▶ _Source excerpt_:
Kenya–Russia relations () () are bilateral relations between Kenya and Russia. Russia had established diplomatic relations with Kenya on December 14, 1963, and has since maintained good relations with the African Great Lakes country.

Overview
During the Cold war, Kenya was part of the Non-aligned movement and thus maintained good relations with the Soviet Union. The Soviet Union even offered Kenyans scholarships to study in the country.

Visits
In October 2019, President Uhuru Kenyatta made a visit to Russia and attended the Russia Africa Summit in Sochi. Kenya and Russia agreed to form a business council which would oversee joint trade and investment programmes.

In November 2010, Russian Foreign Minister Sergey Lavrov visited Nairobi. He had a conversation with the President of Kenya Mwai Kibaki and talks with Acting Foreign Minister George Saitoti. Lavrov was the first Russian Foreign Affairs minister to visit Kenya.

Trade
Bilateral trade reached a total of Kes.35.22 billion (US$340 million).

Kenya exported goods worth Kes.12.85 billion (US$124 million) and Russia exported goods worth Kes.22.37 billion (US$216 million) to Kenya in 2018, according to the Russian Export Centre.

The main goods Russia exports to Kenya are cereals, iron and steel, fertilizers and paper. Kenyan mainly exports cut flowers, coffee, tea, fruits and vegetables to Russia.

▶ _Provided data_:
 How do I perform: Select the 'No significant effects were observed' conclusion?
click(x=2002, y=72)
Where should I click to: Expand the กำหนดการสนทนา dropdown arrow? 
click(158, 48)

▶ _Task set_:
1. According to the passage on Kenya–Russia relations, on what date did Russia establish diplomatic relations with Kenya?
2. Decide whether each statement agrees with the passage on Kenya–Russia relations, answering yes or no and quoting the deciding words: (a) During his 2010 visit to Nairobi, Lavrov held talks with Acting Foreign Minister George Saitoti. (b) In 2018, Russia's exports to Kenya were worth less than Kenya's exports to Russia. (c) Tea is among the main goods Kenya exports to Russia.
3. Proceed with the passage on Kenya–Russia relations, beginning after its final sentence.

▶ _Answers given_:
1. December 14, 1963.

2.
(a) Yes: "talks with Acting Foreign Minister George Saitoti"
(b) No: "Kenya exported goods worth Kes.12.85 billion (US$124 million) and Russia exported goods worth Kes.22.37 billion (US$216 million) to Kenya in 2018"
(c) Yes: "Kenyan mainly exports cut flowers, coffee, tea, fruits and vegetables to Russia."

3.
Development cooperation
Kenya is annually visited by about 10,000 Russian tourists. To strengthen Russian-Kenyan cooperation agreement in the field of tourism Najib Balala, Kenyan Tourism Minister, visited Moscow in March 2011 to participate in the International Tourism Exhibition.

Transport
In November 2009, the Kenyan delegation led by the Minister of Transport Chirau Ali Mwakwere participated in the First Global Ministerial Conference on Road Safety in Moscow.

In 2010 JSC "Aeroflot - Russian Airlines" and "Kenya Airways' commercial agreement on joint operation of the route Moscow - Dubai - Nairobi, and Aeroflot was scheduled to perform passenger and cargo transportation on the route Moscow - Nairobi - Moscow.

Education
As of 2008, the Russian government and private companies have trained approximately 200 people. In addition, Russia annually grants Kenya 30 scholarships from the federal budget. The number dropped to 26 in 2010, because of organisational difficulties with the Kenyan side.

Diplomatic missions
Russia has an embassy in Nairobi. Additionally, Kenya is represented in Russia through its embassy in Moscow.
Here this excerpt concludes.